If I’m not there yet and suddenly I have to start paying in more than most everyone else, knowing I get no increased benefit for it in the end – pain.
That top 3% (or whatever it is today) has a lot of money and political influence. Right now they have no real reason to oppose SS at all. They pay the same as everyone else for the same benefit. They likely won’t even need it. Yeah there are a lot of seniors on one side. But why court trouble if the same goals can be accomplished another way?
Posted by: OCSteve | July 09, 2008 at 06:33 PM
"If I’m sitting fat and comfortable at retirement with no worries and you tell me I’m not getting any SS because I’m fat and happy… OK, well they’re pretty much right. I don’t need it. I paid for a safety net I don’t need. But I paid the same amount for it as everyone else. Not that much pain."
See: this is why I wondered whether you were confusing the donut hole with means-testing. Because it's means-testing that would result in someone not getting benefits because she's rich. And as far as I know, no one is proposing that.
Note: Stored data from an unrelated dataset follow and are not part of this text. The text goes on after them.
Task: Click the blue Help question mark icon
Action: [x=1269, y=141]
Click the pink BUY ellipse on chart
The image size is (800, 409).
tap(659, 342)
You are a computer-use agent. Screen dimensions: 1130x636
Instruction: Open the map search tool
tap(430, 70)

Or, OK: no candidate. (Iirc, a couple of years ago I spent a fair amount of time arguing with -- could it have been Seb? -- who thought it was a good idea.)
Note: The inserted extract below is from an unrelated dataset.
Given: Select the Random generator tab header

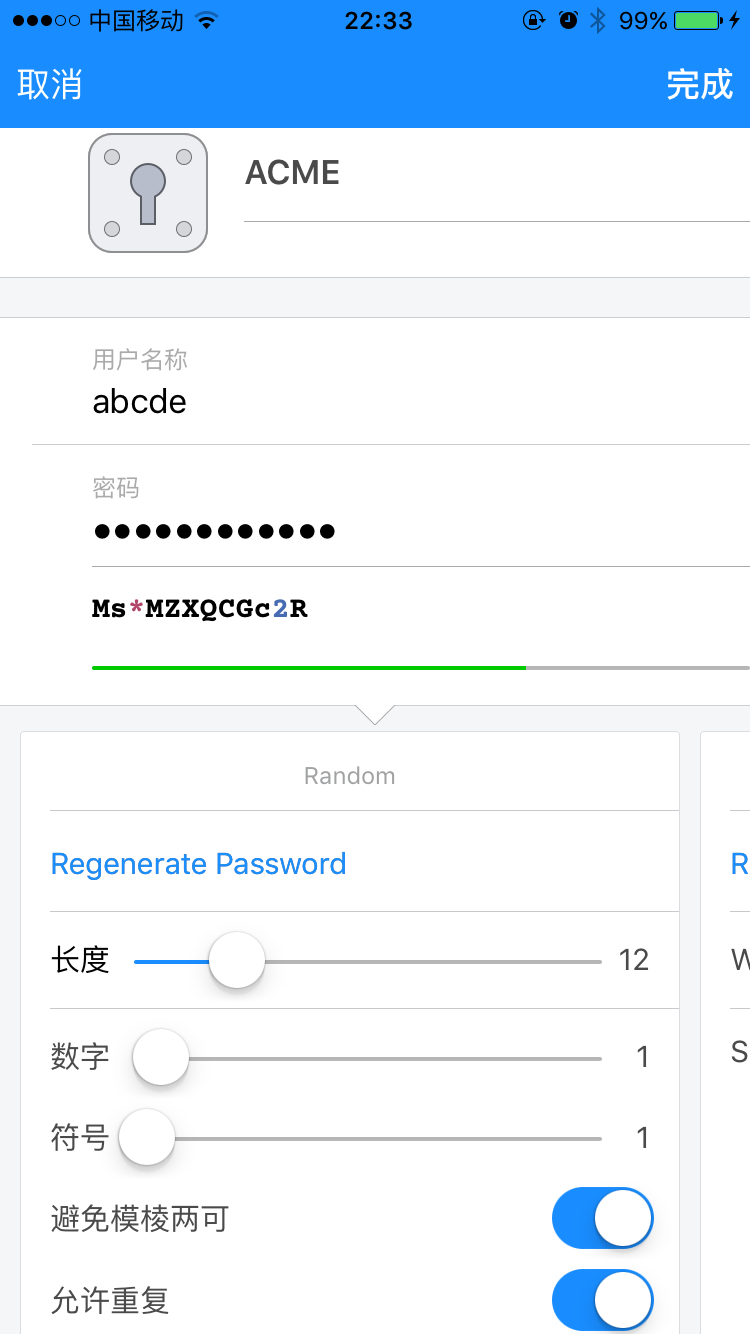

Posted by: hilzoy | July 09, 2008 at 06:50 PM
Hilzoy: I was proposing means testing as a better alternative to the donut hole. So since I was essentially arguing in favor of means testing I can see how that’s what came across. That plus my writing is even less clear than normal when I’m trying to compose while doing 8 other things. ;)
Posted by: OCSteve | July 09, 2008 at 07:27 PM
Ah, All is clear. ;)
Posted by: hilzoy | July 09, 2008 at 07:35 PM
"Original. To get it passed originally it had to be distanced from any kind of welfare or handout with means testing. It was sold based on that 'link'."
OCSteve is entirely correct about this.
And liberals have spent 70 years working to keep Social Security structured so it wouldn't be perceived as a "welfare" prorgram.
Posted by: Gary Farber | July 09, 2008 at 08:11 PM
"But currently, there is a direct connection between what people pay in and what they will get back out of it. The person who makes $50k and the person who makes $500k are both eligible for benefits based on the income they were actually taxed on. I’m no expert in this, but the basic idea (before a variety of adjustments) is that your benefit is based on your best 35 years of taxable earnings (adjusted for inflation and indexed) – Average Indexed Monthly Earnings."
OCSteve, I don't think this is exactly correct. For incomes above the FICA threshold I believe you are 100% correct. But there are inflections in the SS benefit curve that provide diminishing expected income replacement for retirees, even those whose incomes were under the FICA threshold. See here:
http://www.eriposte.com/policy/socialsecurity.htm#1_180
Also, the taxability-of-benefits clawback you mentioned provides a sort of *means-testing* too, since SS benefits are taxed as ordinary income (depending on a complex formula using "modified adjusted gross income") when one's income in retirement reaches a certain level.
So in effect, we already have means-testing of the benefits.
Posted by: Lewis Carroll | July 09, 2008 at 09:38 PM
I agree with the argument that the way we fund Social Security is a disgrace. An extremely regressive tax on the young used to make payments to old people, who tend to be wealthier, no matter how much the old people make?
A terrible way to allocate resources. Young people could be using the money for education, training, or to start a business at the very moment those actions could be most beneficial to society. Instead they are making payments that often go to a rich people.
I am not opposed to Social Security in general, and the system is not in any sort of financial trouble in the medium to long term, but the way it is structured and funded is, in a word, wrong.